From the line containing "Open the Shape Outline (形状轮廓) menu" through the last line of the entries, set down every line exactly and add nothing.

---- SUPPLIED MATERIAL

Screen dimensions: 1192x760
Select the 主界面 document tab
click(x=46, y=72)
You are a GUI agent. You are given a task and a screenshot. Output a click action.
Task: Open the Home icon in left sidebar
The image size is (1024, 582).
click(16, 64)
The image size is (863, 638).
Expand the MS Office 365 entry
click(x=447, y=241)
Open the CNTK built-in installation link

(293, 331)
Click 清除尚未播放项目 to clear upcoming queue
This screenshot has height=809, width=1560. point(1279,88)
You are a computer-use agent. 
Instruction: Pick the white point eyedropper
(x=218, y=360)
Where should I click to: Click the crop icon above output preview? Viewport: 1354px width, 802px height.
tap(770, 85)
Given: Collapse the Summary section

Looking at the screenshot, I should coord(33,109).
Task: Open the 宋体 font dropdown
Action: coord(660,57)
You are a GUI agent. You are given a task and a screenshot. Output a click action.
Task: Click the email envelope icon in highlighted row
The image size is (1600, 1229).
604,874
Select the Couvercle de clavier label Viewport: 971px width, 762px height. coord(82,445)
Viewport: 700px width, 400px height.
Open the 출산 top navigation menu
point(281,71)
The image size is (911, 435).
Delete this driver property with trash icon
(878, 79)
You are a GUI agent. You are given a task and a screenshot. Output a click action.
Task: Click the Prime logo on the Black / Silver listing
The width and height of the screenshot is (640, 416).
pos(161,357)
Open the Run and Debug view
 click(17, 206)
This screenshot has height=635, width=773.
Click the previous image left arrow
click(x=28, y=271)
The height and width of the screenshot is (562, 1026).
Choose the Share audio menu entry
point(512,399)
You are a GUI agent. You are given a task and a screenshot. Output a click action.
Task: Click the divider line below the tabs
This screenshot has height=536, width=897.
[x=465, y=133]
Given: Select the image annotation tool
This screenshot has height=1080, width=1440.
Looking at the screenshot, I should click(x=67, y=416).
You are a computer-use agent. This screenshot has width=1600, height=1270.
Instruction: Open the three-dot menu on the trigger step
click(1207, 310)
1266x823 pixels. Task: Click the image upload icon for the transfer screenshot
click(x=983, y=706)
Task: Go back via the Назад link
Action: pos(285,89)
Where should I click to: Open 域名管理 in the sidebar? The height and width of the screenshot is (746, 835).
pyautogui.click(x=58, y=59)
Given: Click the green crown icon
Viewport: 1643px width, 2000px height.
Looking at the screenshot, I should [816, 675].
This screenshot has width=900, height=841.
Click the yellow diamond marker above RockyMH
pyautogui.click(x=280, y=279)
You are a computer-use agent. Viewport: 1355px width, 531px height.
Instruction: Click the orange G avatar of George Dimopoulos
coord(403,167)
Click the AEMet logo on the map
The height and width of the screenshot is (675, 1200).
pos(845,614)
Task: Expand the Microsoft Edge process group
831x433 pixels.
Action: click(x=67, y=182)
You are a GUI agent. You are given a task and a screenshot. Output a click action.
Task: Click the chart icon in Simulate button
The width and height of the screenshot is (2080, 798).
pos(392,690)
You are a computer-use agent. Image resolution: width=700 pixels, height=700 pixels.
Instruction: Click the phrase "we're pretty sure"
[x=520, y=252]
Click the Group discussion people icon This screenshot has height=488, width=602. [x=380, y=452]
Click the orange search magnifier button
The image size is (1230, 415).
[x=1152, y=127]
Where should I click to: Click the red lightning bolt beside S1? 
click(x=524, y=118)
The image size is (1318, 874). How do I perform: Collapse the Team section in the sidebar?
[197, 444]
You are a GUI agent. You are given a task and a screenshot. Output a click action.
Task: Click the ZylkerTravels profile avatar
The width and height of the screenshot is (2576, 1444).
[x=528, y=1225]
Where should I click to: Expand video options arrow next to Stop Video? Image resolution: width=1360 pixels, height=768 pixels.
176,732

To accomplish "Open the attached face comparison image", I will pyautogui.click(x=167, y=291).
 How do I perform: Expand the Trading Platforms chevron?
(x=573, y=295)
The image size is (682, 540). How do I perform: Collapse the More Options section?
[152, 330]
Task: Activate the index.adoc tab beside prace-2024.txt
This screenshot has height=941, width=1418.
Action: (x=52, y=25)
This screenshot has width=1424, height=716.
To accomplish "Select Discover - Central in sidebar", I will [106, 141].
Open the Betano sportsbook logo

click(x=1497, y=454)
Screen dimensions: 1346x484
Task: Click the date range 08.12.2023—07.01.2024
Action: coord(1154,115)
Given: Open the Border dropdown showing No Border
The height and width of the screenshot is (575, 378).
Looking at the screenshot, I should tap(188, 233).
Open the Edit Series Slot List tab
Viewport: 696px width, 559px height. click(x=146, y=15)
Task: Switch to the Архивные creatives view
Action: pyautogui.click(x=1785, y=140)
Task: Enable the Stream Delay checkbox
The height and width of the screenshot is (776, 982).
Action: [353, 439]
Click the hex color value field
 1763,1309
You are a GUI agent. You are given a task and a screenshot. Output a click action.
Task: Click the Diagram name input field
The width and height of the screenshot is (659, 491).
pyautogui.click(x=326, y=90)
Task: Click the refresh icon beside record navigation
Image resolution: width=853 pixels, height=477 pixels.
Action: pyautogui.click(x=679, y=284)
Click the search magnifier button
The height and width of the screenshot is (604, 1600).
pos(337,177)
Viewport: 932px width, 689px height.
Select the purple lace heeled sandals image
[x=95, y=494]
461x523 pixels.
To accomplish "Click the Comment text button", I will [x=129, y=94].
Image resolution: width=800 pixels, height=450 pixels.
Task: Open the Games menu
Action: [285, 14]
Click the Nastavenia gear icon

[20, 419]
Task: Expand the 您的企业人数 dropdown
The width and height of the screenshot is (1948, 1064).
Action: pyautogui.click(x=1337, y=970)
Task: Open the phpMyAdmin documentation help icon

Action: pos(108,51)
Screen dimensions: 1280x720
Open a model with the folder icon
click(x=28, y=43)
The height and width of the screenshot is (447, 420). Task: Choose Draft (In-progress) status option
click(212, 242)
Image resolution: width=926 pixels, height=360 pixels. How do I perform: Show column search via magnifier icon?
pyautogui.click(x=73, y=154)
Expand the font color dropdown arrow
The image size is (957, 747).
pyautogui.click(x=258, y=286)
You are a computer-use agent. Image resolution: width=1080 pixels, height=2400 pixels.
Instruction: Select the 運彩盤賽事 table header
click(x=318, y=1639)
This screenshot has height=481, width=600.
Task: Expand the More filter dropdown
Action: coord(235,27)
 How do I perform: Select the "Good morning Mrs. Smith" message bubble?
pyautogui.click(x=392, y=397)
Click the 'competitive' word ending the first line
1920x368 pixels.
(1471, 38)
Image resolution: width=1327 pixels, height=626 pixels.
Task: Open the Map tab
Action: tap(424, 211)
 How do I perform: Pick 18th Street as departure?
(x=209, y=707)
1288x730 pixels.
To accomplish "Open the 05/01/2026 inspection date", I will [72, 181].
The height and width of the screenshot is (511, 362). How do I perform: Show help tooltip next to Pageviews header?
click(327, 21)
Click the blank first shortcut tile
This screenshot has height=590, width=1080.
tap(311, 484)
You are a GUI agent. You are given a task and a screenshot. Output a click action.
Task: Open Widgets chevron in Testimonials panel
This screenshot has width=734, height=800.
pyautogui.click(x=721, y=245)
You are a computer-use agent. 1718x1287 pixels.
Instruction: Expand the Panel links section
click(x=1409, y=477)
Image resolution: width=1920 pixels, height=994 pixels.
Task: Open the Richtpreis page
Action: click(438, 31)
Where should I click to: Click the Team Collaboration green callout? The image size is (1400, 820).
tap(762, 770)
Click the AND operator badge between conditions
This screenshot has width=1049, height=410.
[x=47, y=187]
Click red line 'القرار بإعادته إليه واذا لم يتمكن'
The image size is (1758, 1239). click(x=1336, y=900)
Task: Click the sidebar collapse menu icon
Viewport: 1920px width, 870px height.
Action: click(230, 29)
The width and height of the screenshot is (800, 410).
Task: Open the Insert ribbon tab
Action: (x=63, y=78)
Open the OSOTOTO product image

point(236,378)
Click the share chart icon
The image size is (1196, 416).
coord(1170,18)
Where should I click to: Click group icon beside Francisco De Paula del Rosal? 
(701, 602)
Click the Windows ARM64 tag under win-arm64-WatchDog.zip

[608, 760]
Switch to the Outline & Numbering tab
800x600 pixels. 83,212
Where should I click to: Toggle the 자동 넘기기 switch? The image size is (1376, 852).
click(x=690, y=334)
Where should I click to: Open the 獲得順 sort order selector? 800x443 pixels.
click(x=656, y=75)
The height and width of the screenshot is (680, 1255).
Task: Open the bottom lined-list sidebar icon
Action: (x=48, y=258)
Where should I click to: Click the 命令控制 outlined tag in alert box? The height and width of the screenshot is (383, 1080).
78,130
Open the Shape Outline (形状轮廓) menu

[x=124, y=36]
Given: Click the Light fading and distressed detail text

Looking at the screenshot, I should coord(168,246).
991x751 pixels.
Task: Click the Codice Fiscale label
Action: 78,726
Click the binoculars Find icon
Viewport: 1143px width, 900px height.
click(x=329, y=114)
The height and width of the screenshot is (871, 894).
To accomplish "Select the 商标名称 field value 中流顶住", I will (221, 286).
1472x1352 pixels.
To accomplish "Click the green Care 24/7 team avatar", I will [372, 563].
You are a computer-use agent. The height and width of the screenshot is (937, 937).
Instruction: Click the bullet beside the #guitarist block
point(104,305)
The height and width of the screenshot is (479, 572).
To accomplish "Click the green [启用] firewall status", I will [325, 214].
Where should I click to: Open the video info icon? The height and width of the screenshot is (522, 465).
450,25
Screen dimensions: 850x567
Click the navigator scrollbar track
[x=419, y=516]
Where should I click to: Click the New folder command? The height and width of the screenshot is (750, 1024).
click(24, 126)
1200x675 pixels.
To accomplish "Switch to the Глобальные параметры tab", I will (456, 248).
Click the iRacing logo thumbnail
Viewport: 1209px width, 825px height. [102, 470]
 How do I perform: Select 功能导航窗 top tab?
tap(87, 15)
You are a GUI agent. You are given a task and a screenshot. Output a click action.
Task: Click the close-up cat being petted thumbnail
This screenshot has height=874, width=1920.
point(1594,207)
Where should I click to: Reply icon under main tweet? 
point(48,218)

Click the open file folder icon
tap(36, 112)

--------

→ ANSWER SECTION:
Open the Shape Outline (形状轮廓) menu

[x=124, y=36]
Given: Click the Light fading and distressed detail text

Looking at the screenshot, I should coord(168,246).
991x751 pixels.
Task: Click the Codice Fiscale label
Action: 78,726
Click the binoculars Find icon
Viewport: 1143px width, 900px height.
click(x=329, y=114)
The height and width of the screenshot is (871, 894).
To accomplish "Select the 商标名称 field value 中流顶住", I will (221, 286).
1472x1352 pixels.
To accomplish "Click the green Care 24/7 team avatar", I will [372, 563].
You are a computer-use agent. The height and width of the screenshot is (937, 937).
Instruction: Click the bullet beside the #guitarist block
point(104,305)
The height and width of the screenshot is (479, 572).
To accomplish "Click the green [启用] firewall status", I will [325, 214].
Where should I click to: Open the video info icon? The height and width of the screenshot is (522, 465).
450,25
Screen dimensions: 850x567
Click the navigator scrollbar track
[x=419, y=516]
Where should I click to: Click the New folder command? The height and width of the screenshot is (750, 1024).
click(24, 126)
1200x675 pixels.
To accomplish "Switch to the Глобальные параметры tab", I will (456, 248).
Click the iRacing logo thumbnail
Viewport: 1209px width, 825px height. [102, 470]
 How do I perform: Select 功能导航窗 top tab?
tap(87, 15)
You are a GUI agent. You are given a task and a screenshot. Output a click action.
Task: Click the close-up cat being petted thumbnail
This screenshot has height=874, width=1920.
point(1594,207)
Where should I click to: Reply icon under main tweet? 
point(48,218)

Click the open file folder icon
tap(36, 112)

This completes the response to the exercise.